### SOURCE

BEGIN

It worked for Al Gore – a doomsday scenario for global warming portrayed in his Oscar-winning documentary An Inconvenient Truth.
To educate and scare people.
Indie producer Up Front Entertainment has gone for the same worst-case scenario approach to filmmaking in Blowout: Is Canada Next?, a documentary that warns against a possible volcanic explosion at a deepwater oil well off of Newfoundland that could devastate that province’s offshore fishing industry and sea bird populations.
“You definitely want to bring it home to people to make them care,” explained Blowout producer/writer/director Nadine Pequeneza.
The CBC documentary, to air this Thursday night, recounts British Petroleum’s giant Deepwater Horizon drilling platform blowout on April 20 in the Gulf of Mexico, and its catastrophic impact on the region’s fishing and tourism industries over the three months it took to plug the well.
Pequeneza’s documentary then uses a combination of interviews with scientists and speculation to dramatize a prophesied oil rig blowout in any of Newfoundland’s oil fields that potentially could decimate the province’s Atlantic cod industry.
The indie filmmaker originally pitched the CBC on an oil spill documentary a month after the Deepwater Horizon drilling platform exploded in the Gulf of Mexico.
The initial plan was to follow the science of what was being discovered in the wake of the disaster.
But ongoing discussion with Michael Claydon, the CBC commissioning editor, led to a decision to also investigate the impact of a big oil spill off the coast of Newfoundland.

END

### SUPPLIED DATA
BEGIN

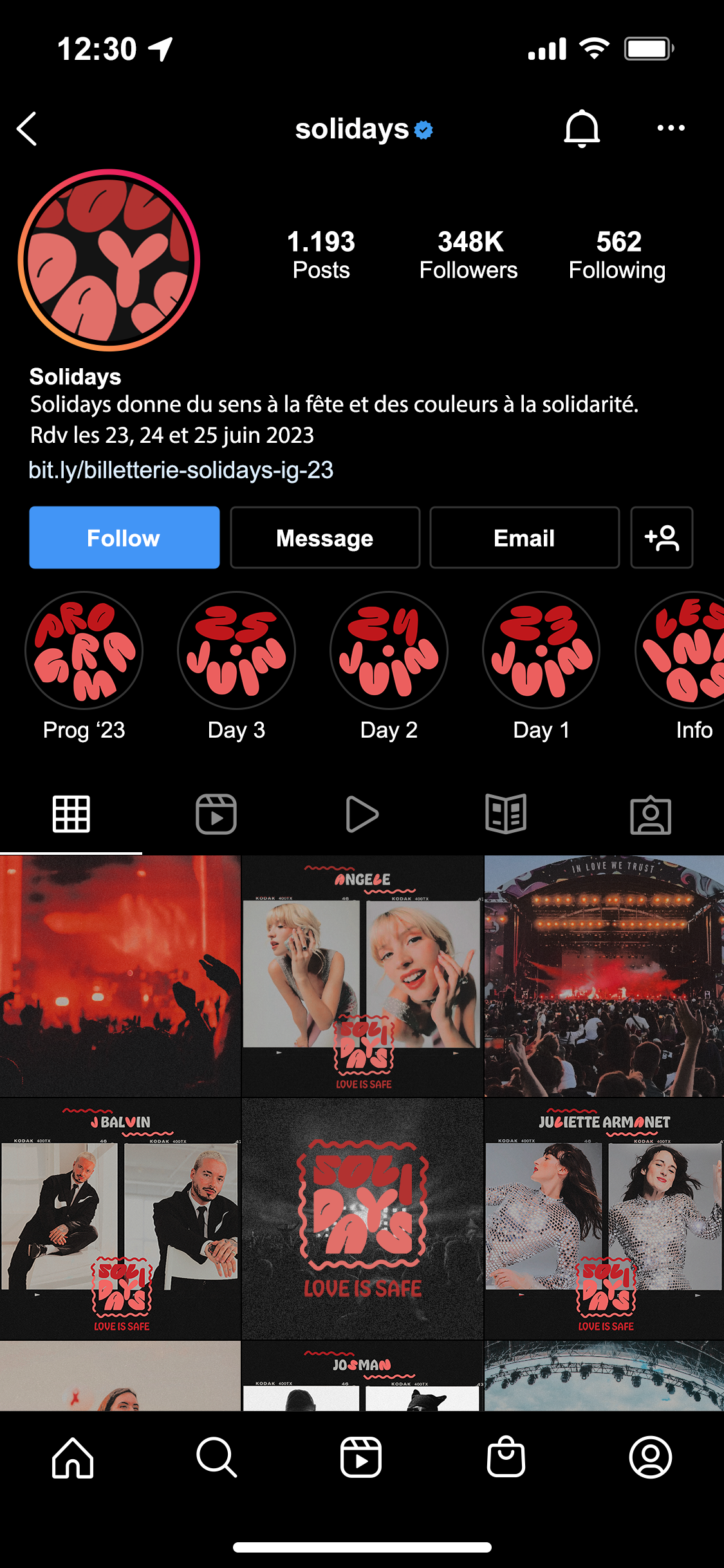Tap the Email button
Viewport: 724px width, 1568px height.
[524, 537]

END

### TASK TO CARRY OUT
Revise the article about the Blowout documentary, starting with "It worked for" and going on through "sea bird populations.", replacing "documentary" with "film". The lines here come from a different source than the article.

### SOLUTION FOR THIS EXERCISE
It worked for Al Gore – a doomsday scenario for global warming portrayed in his Oscar-winning film An Inconvenient Truth.
To educate and scare people.
Indie producer Up Front Entertainment has gone for the same worst-case scenario approach to filmmaking in Blowout: Is Canada Next?, a film that warns against a possible volcanic explosion at a deepwater oil well off of Newfoundland that could devastate that province’s offshore fishing industry and sea bird populations.